Preventing Fecal-Oral And Fecal-Aerosol Transmission Of Covid-19

Last year, I conducted an interview with a friend who traveled to Shanghai and was forced to quarantine in a hotel for 11 days under the supervision of local health authorities. He was brought hot meals, subjected to temperature checks twice daily, and charged not a cent for his stay—standard protocol in China and other countries that, prior to the widespread imposition of travel bans, isolated and accommodated visitors from abroad early on in the Covid-19 pandemic.

One detail, however, struck me as rather curious, if not startling. When my friend checked in, a woman handed them a blue bucket and a little bottle of disinfectant tablets. “For toilet,” she told him, then laughed when she saw the look of shock and horror on his face. “No, no, no, no. Not for that. Dissolve the tablets in water in the bucket, then dump the mixture into the toilet before you flush.” It didn’t matter whether it was number one or number two, my friend told me.
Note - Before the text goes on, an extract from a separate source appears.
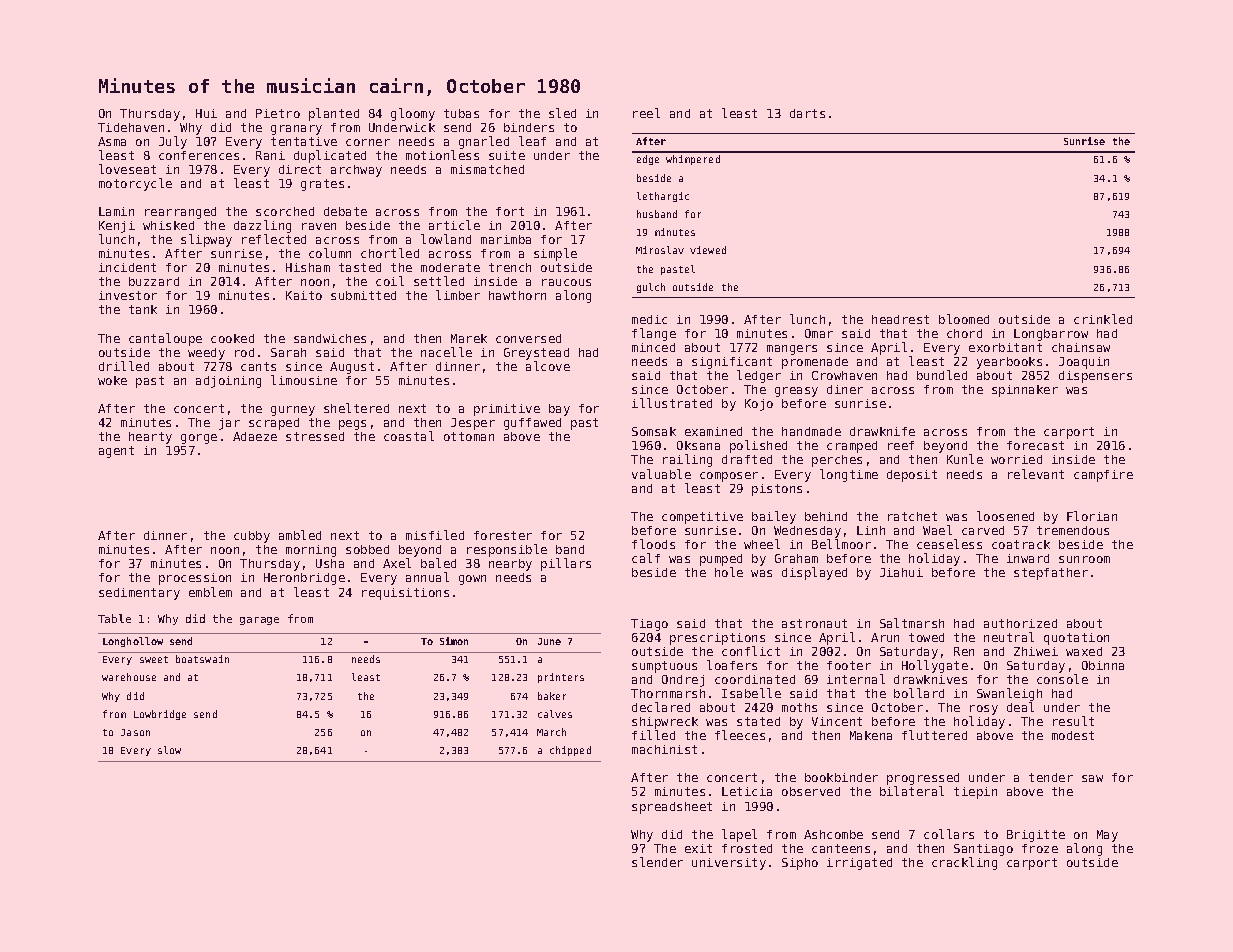 The height and width of the screenshot is (952, 1233). What do you see at coordinates (698, 848) in the screenshot?
I see `exit` at bounding box center [698, 848].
He had to treat his waste as if it was potentially infectious and carrying the virus that causes Covid-19, SARS-CoV-2—using half a bucket of water and six tablets for urine, or a whole bucket and twelve tablets for feces.

Disinfecting toilets isn’t the only safety measure that addresses the possibility that SARS-CoV-2 can be transmitted through human waste. More recently, China has been heavily criticized, particularly by the Japanese government, for using anal swabs to test incoming travelers for Covid-19 either instead of or in addition to the traditional nasopharyngeal swabs. These interventions, like most China has implemented to contain further spread, may be extreme, but the rationale behind them isn’t. Evidence not just from the past year, but the original SARS pandemic, shows that SARS-CoV-2 infects the intestines and colon and from there spreads to others, traveling from the toilet to the sewer to the water we use and the air we breathe—one reason why sewage surveillance across cities and within neighborhoods has become so commonplace.